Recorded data
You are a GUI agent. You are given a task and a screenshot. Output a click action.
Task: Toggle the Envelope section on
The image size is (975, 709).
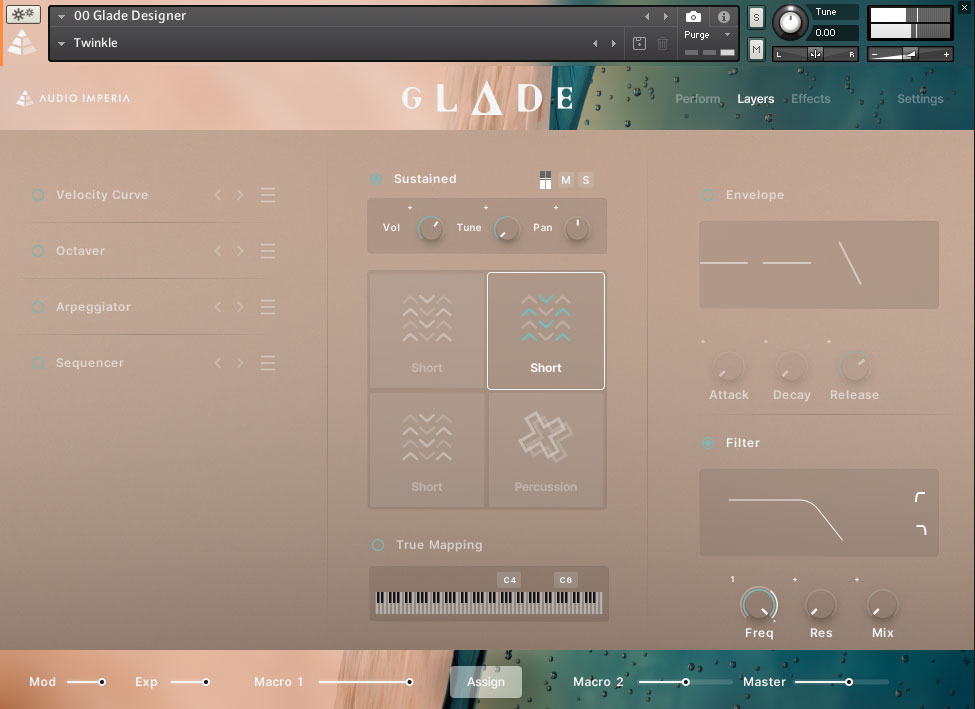tap(708, 195)
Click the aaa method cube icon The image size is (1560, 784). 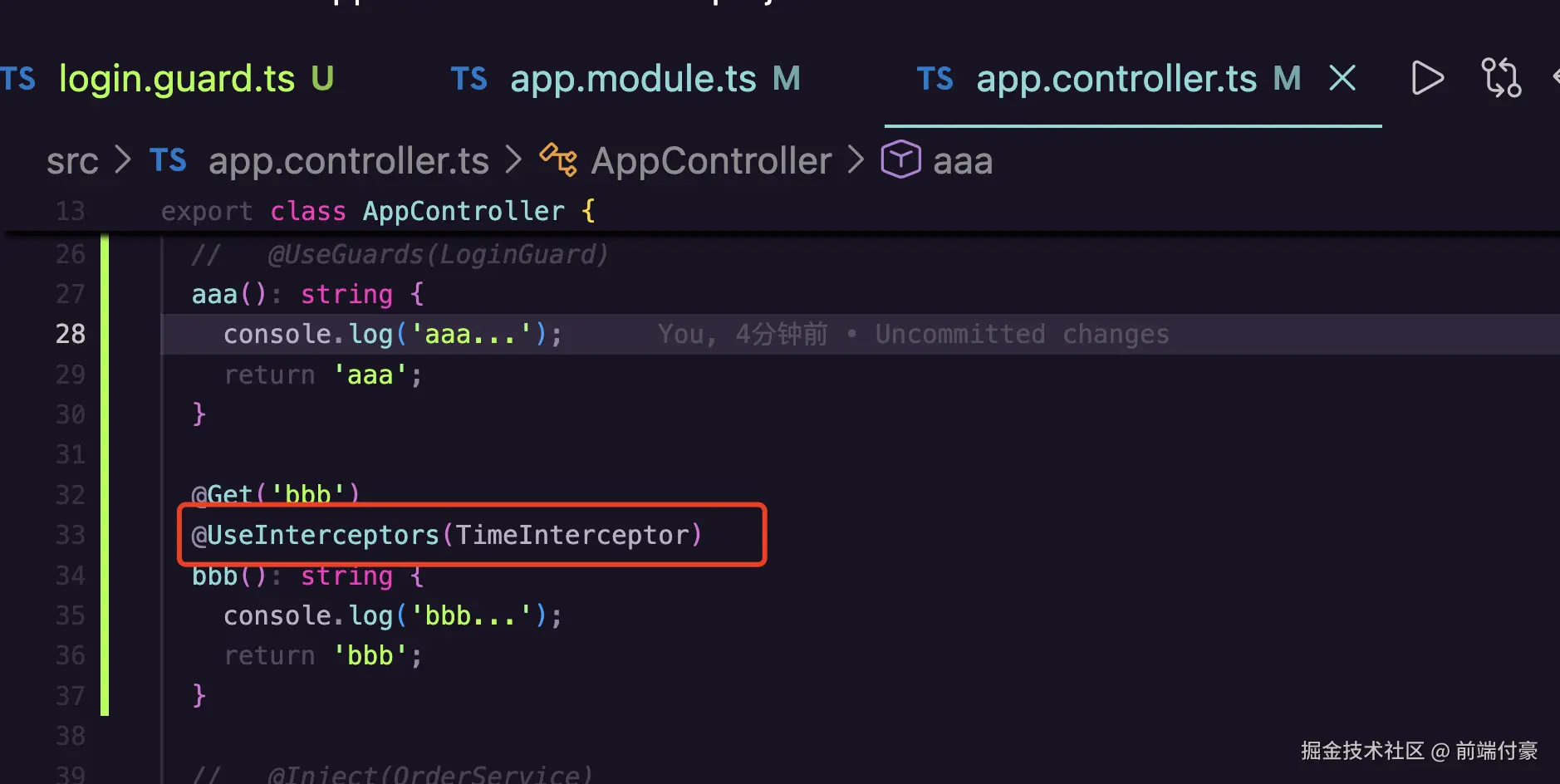click(x=900, y=159)
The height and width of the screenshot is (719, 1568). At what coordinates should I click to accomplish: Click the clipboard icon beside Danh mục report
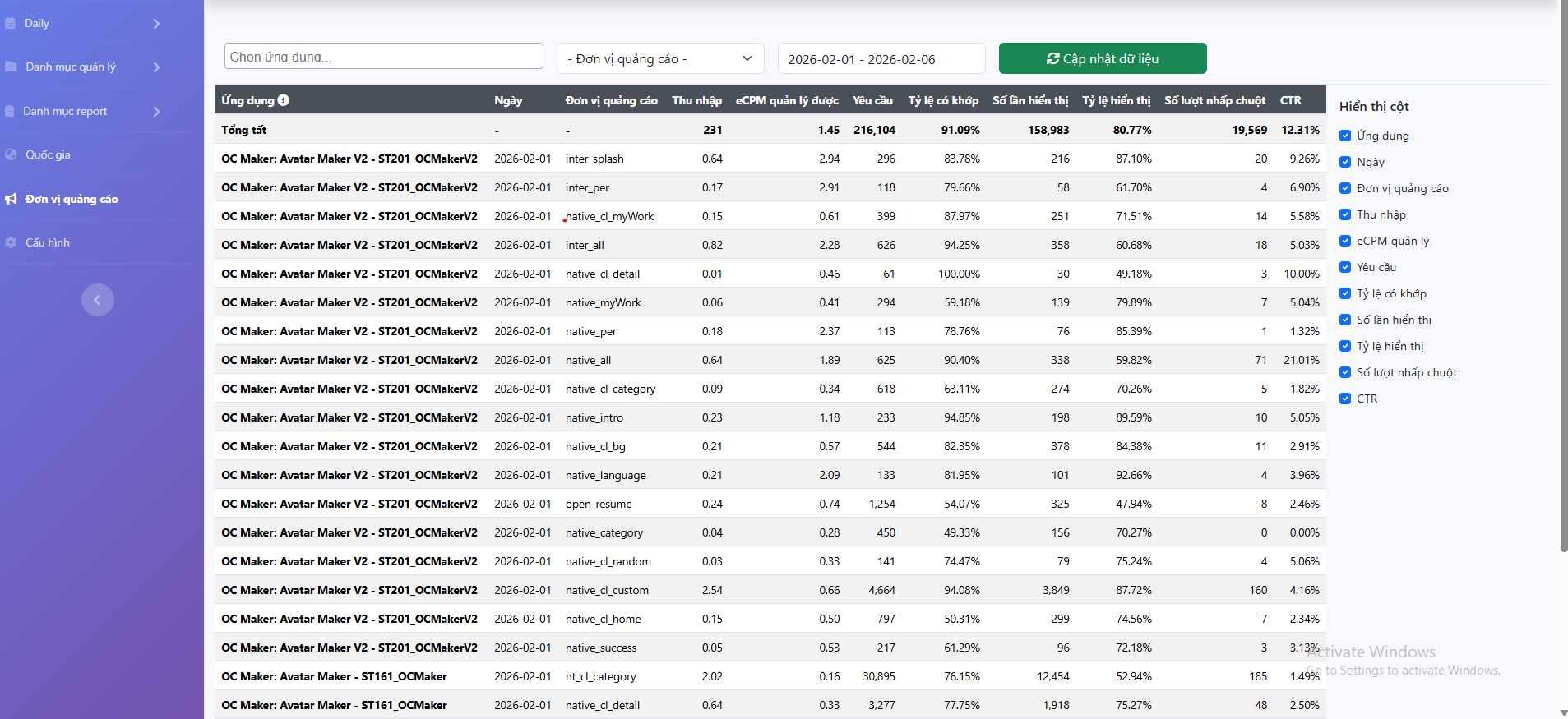pos(10,111)
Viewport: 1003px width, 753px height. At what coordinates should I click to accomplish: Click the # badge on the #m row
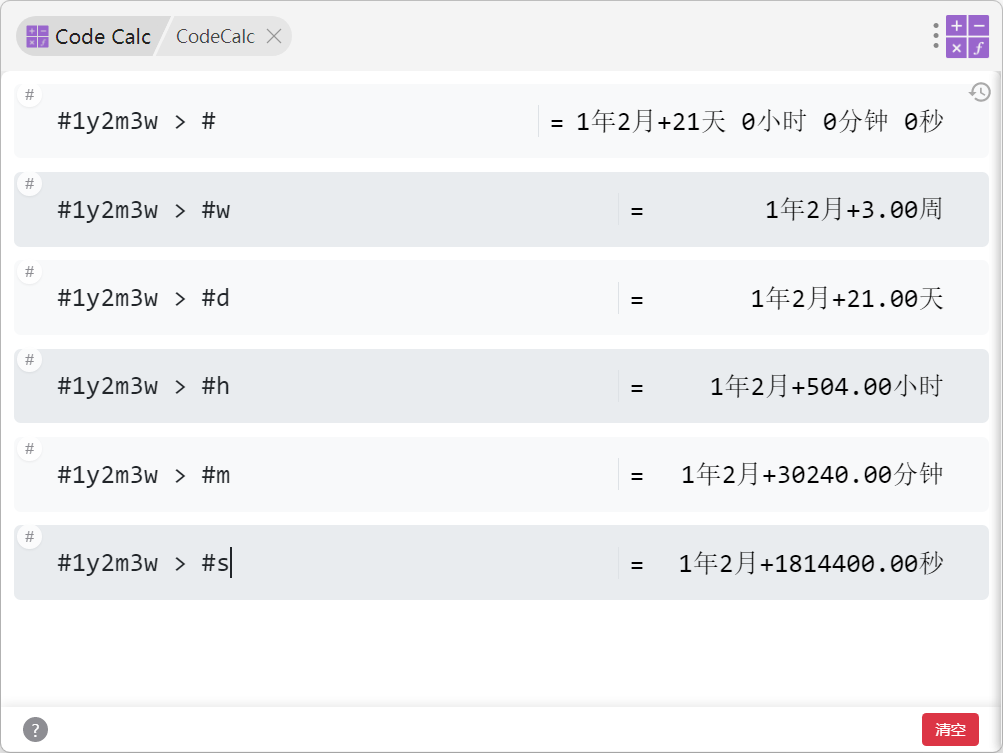coord(29,449)
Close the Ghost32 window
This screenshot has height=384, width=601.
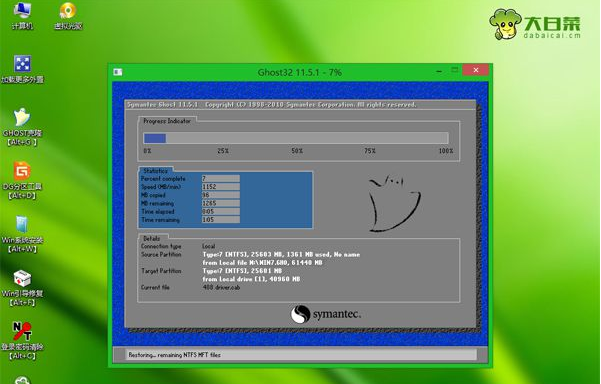pyautogui.click(x=476, y=70)
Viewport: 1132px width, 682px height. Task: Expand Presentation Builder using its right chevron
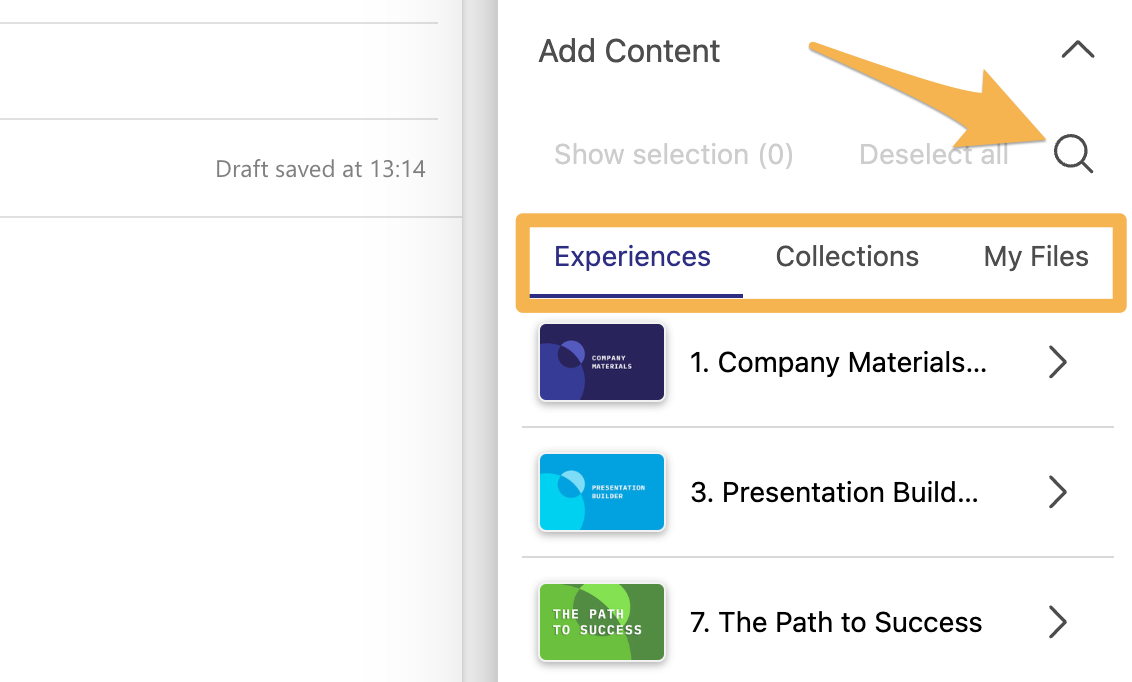point(1057,492)
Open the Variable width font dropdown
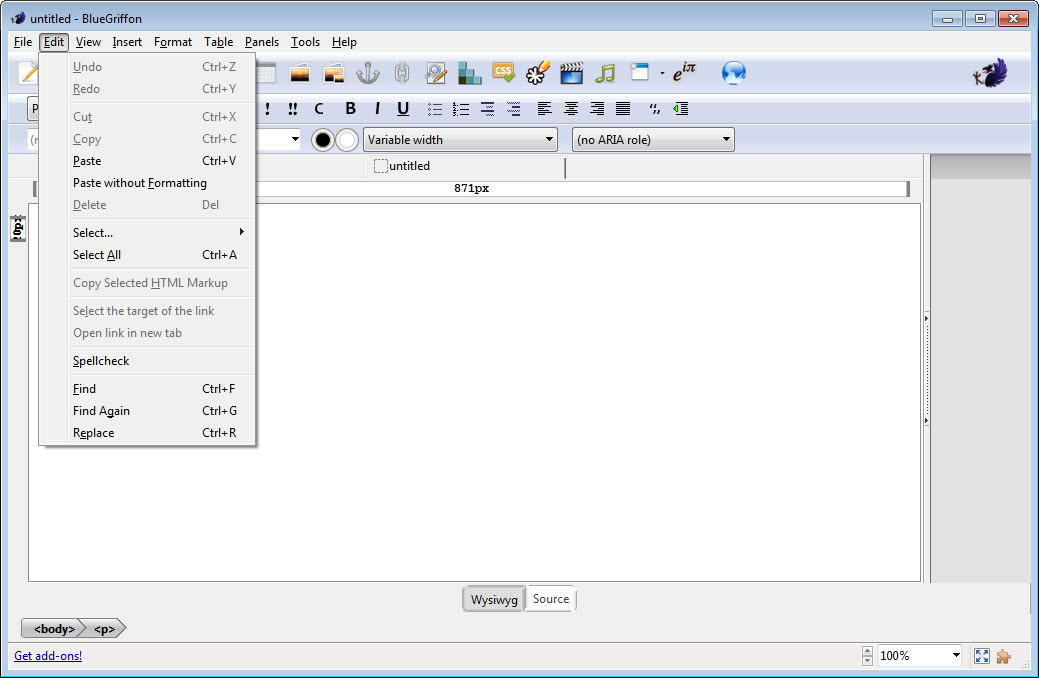The height and width of the screenshot is (678, 1039). [x=460, y=140]
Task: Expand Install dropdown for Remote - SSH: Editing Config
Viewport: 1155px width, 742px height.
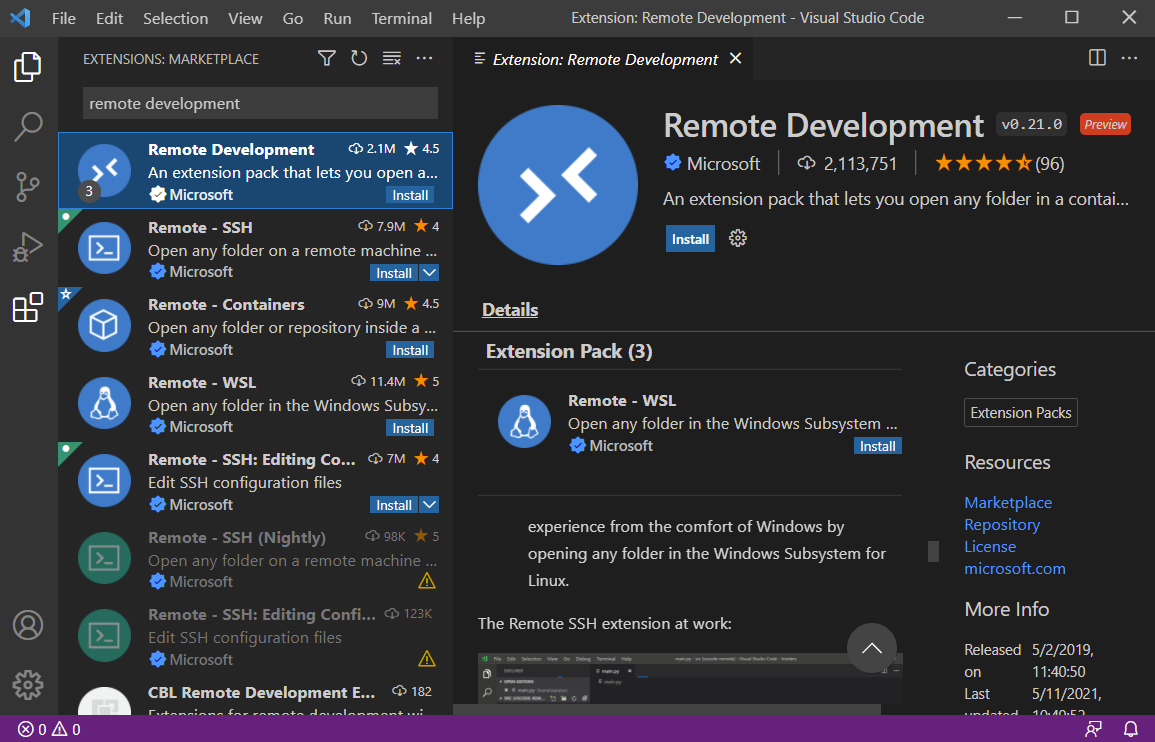Action: (428, 504)
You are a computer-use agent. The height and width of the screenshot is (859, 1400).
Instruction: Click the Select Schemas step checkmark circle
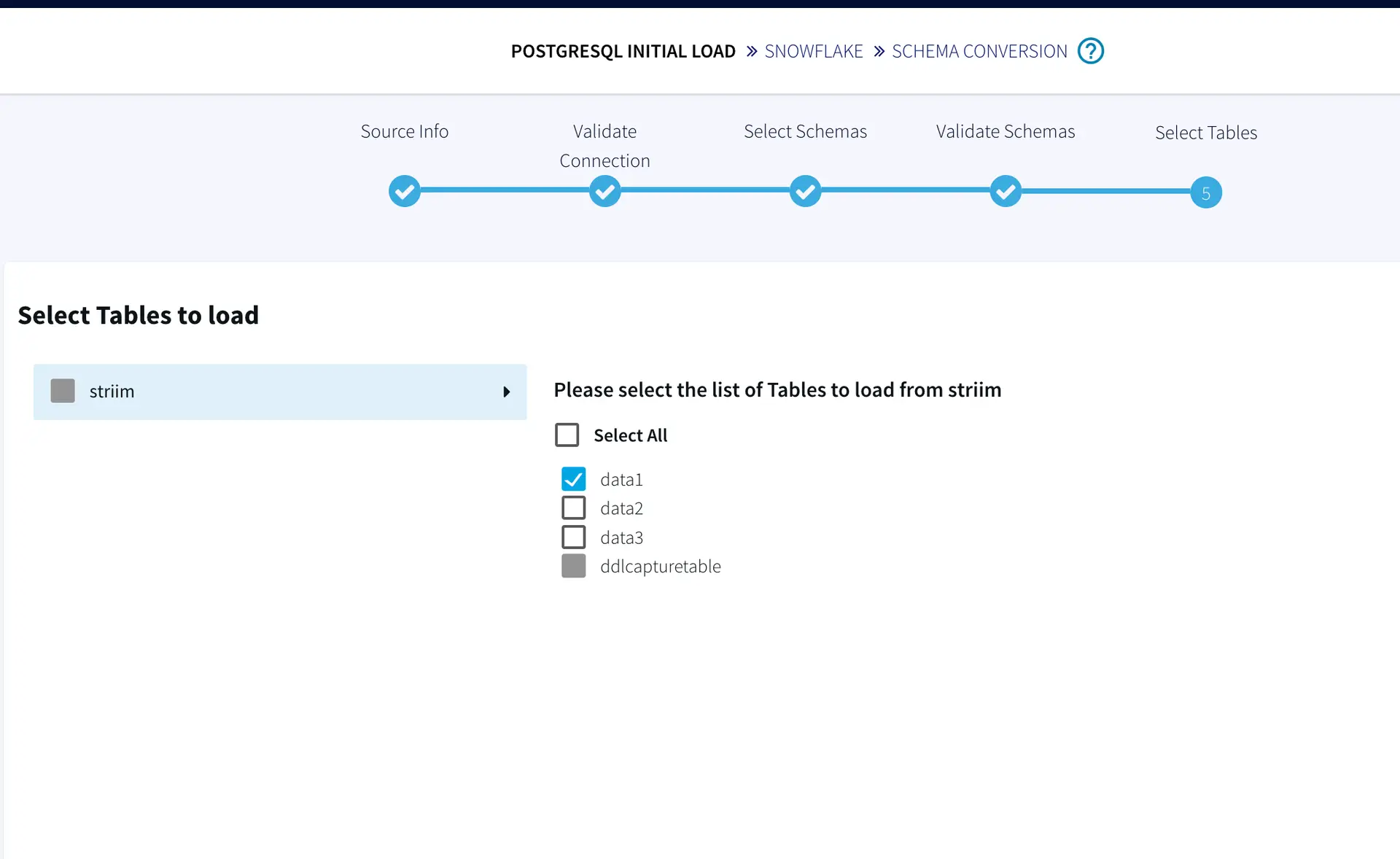coord(805,191)
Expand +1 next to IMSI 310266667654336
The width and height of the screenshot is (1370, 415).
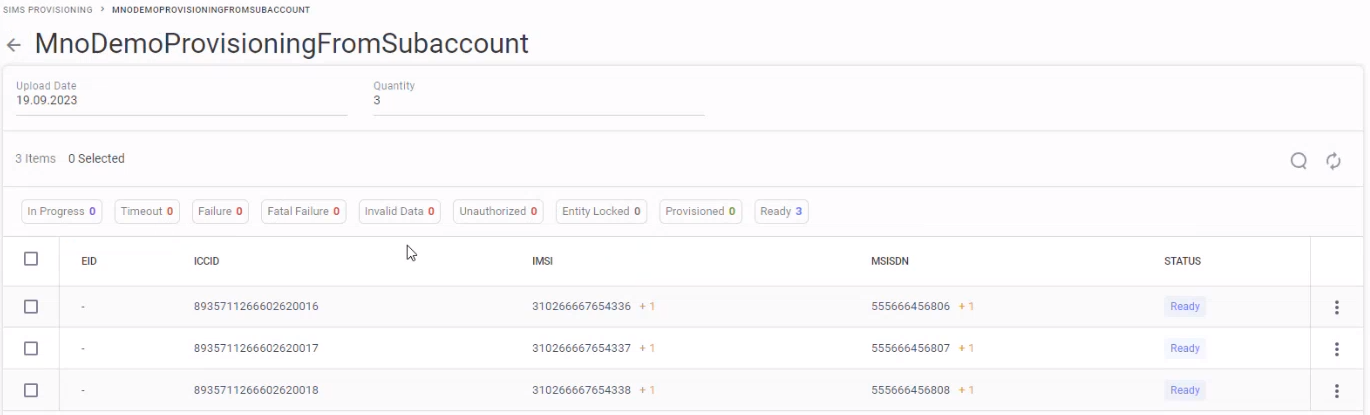(x=647, y=307)
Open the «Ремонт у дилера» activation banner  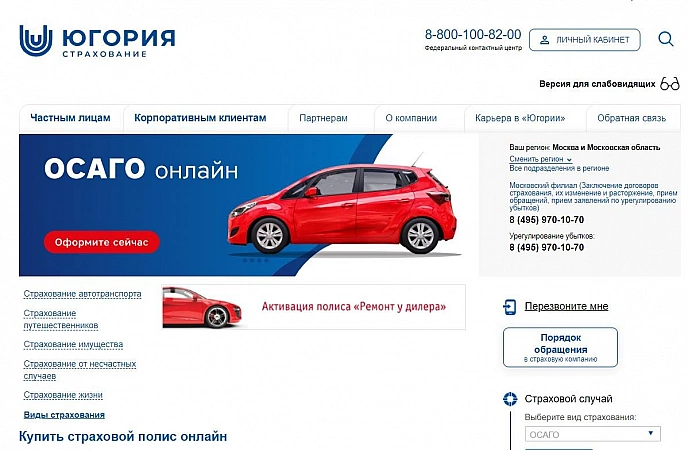point(313,307)
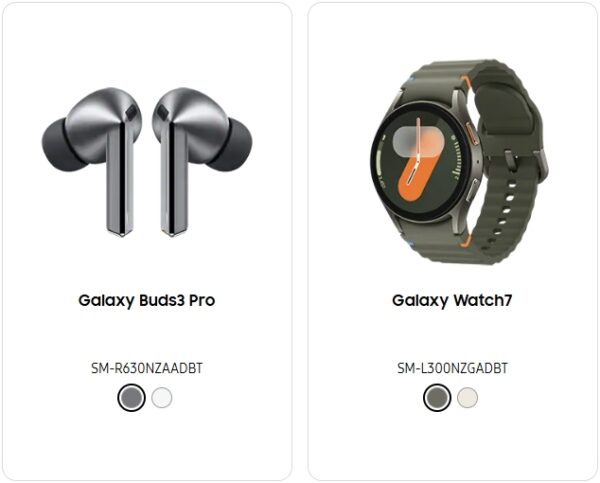Click the SM-L300NZGADBT model number
Viewport: 600px width, 483px height.
point(452,368)
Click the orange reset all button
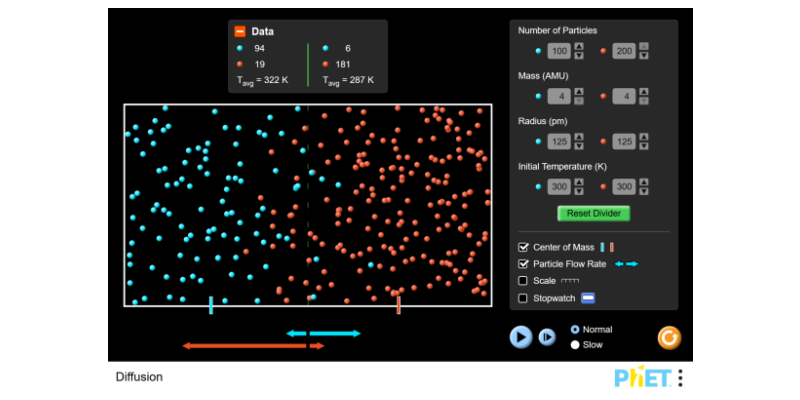800x400 pixels. 669,338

# INSTRUCTION:
Put the items from the line containing "Viewport: 1003px width, 753px" through the line containing "pyautogui.click(x=476, y=70)", both included, into a JSON list of strings with one string per line and no blank lines. Leave the pictures out of the answer.

# TASK RESPONSE:
[
  "Viewport: 1003px width, 753px height. At what coordinates should I click to accomplish: Click the # badge on the #m row",
  "coord(29,449)",
  "Close the Ghost32 window",
  "This screenshot has height=384, width=601.",
  "pyautogui.click(x=476, y=70)"
]